> [Action item]:
Write out again, word for word, the lines below from the line that holds "Viewport: 1076px width, 720px" through the line that holds "Given: Click the price tag icon for Doanh số", omitting pictures.

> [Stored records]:
╭──

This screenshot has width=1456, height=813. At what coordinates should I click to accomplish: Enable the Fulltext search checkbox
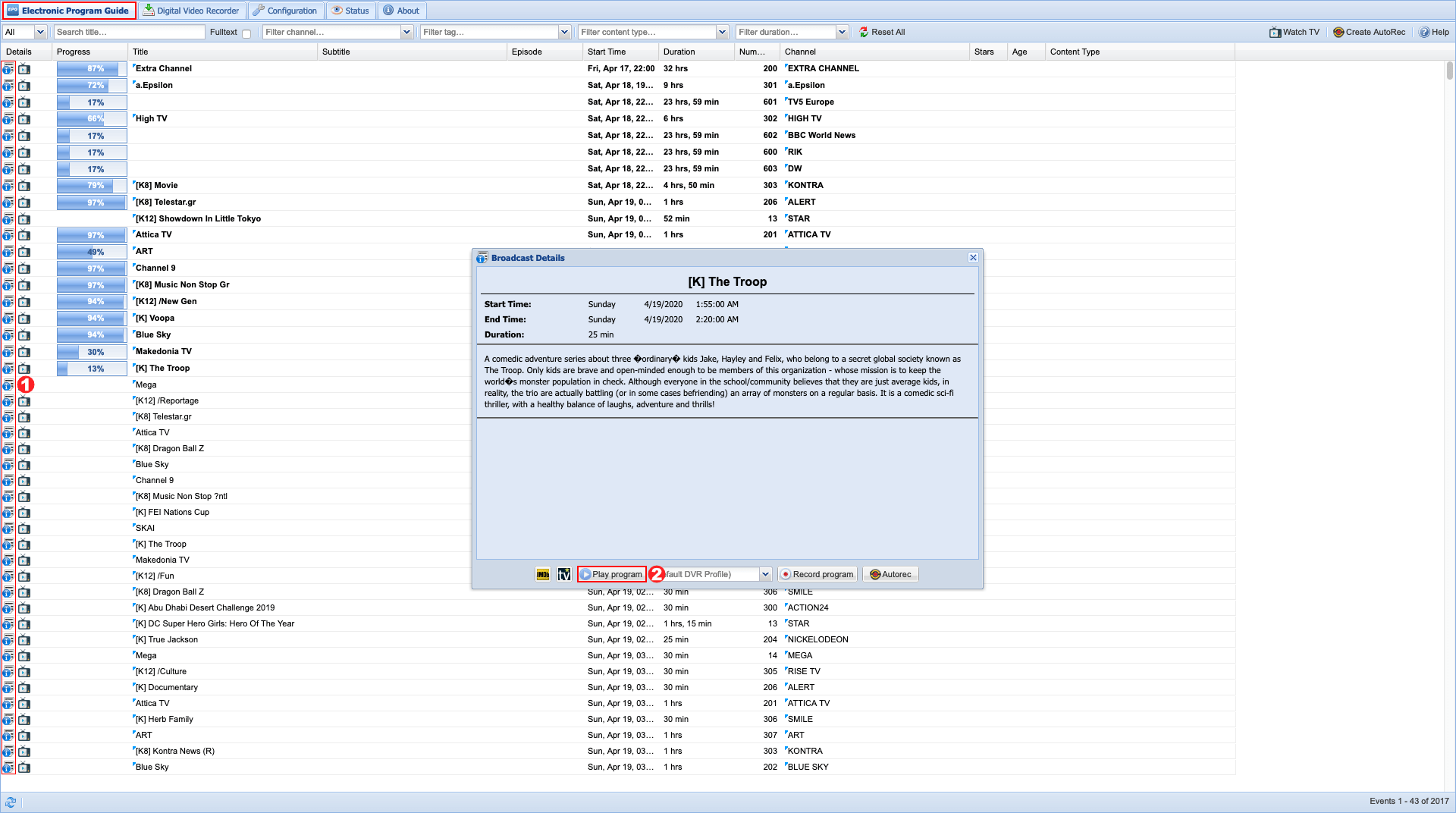point(246,33)
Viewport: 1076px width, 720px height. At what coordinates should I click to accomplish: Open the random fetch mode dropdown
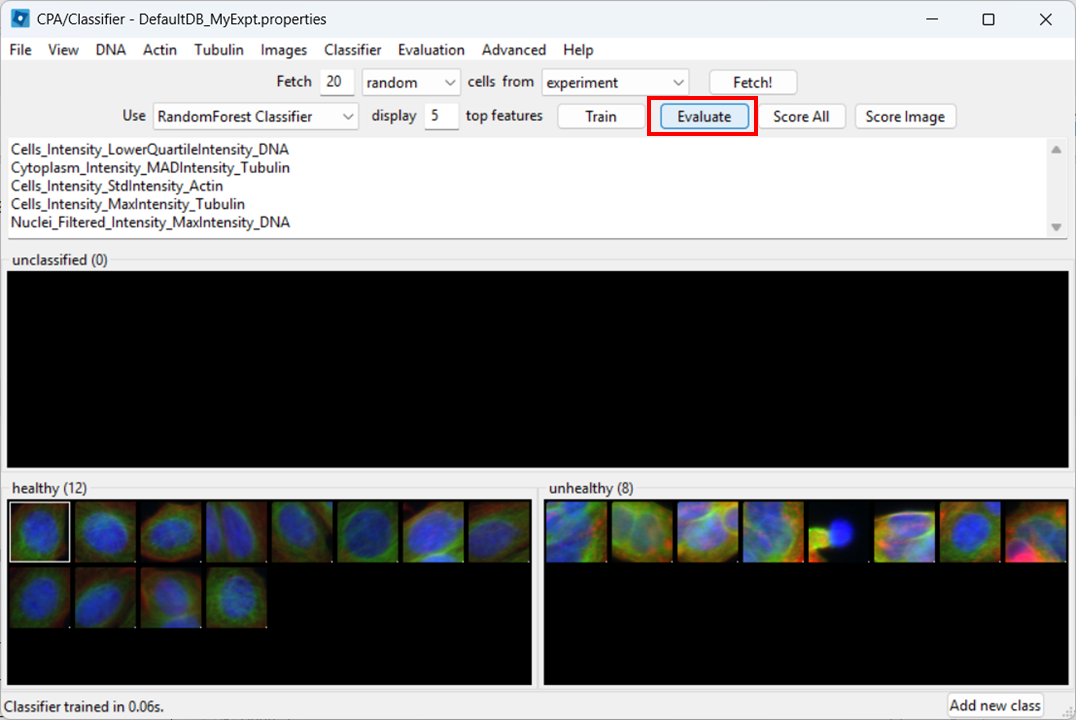click(410, 81)
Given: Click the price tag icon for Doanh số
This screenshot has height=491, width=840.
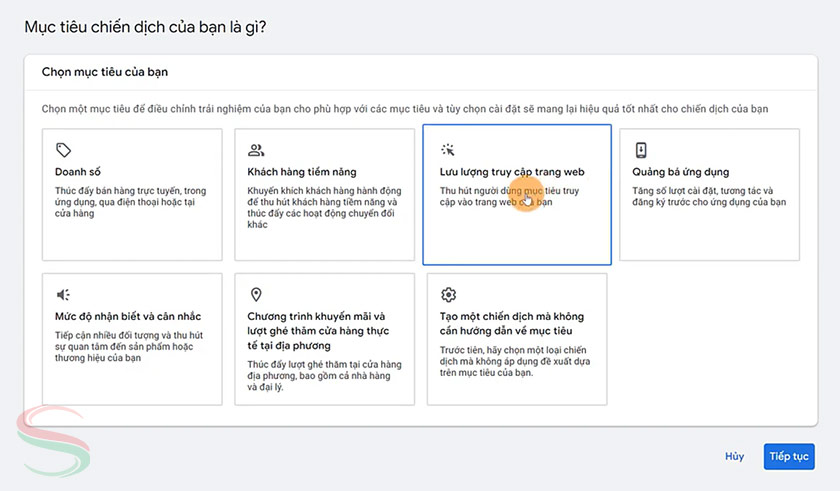Looking at the screenshot, I should point(63,150).
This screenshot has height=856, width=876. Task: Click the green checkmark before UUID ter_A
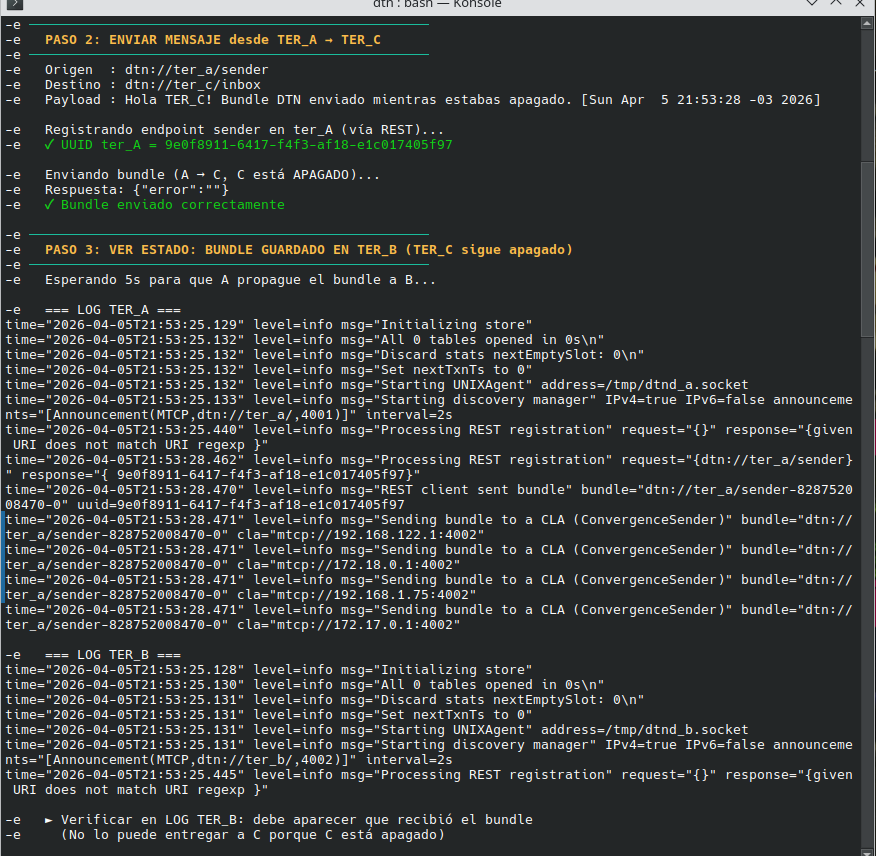click(49, 145)
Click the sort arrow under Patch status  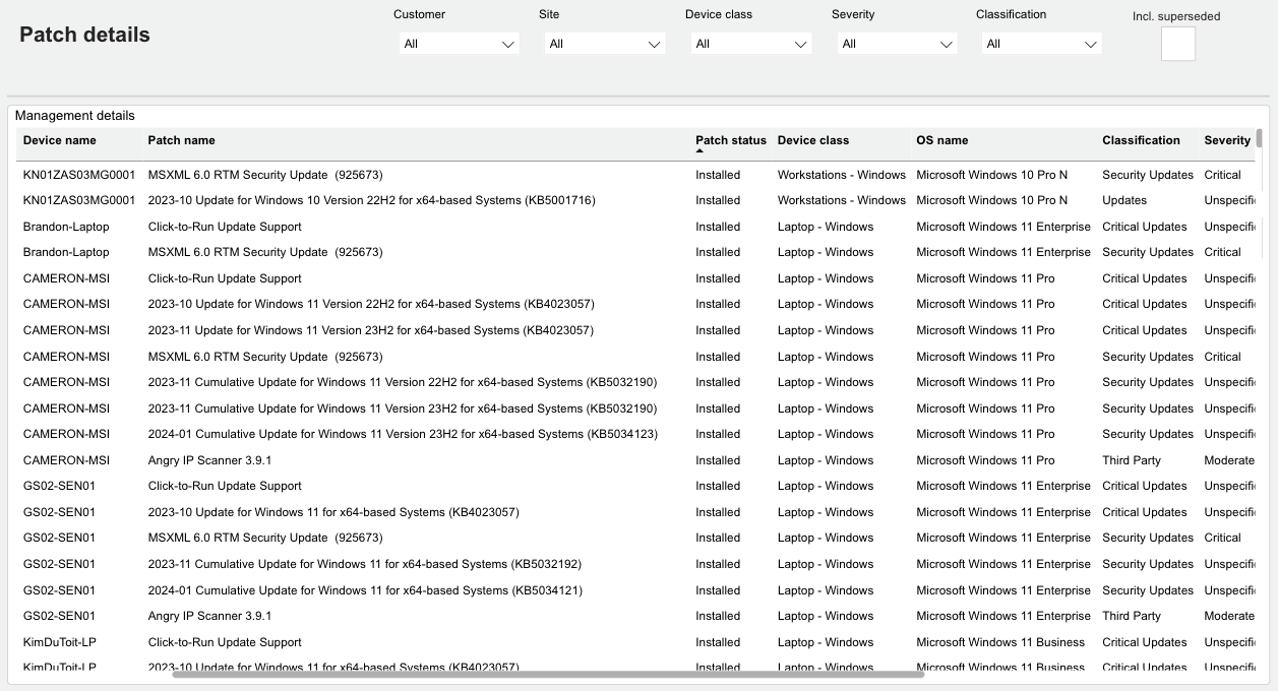[x=700, y=152]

╰──

> [Answer section]:
Viewport: 1076px width, 720px height. At what coordinates should I click to accomplish: Open the random fetch mode dropdown
click(410, 81)
Given: Click the price tag icon for Doanh số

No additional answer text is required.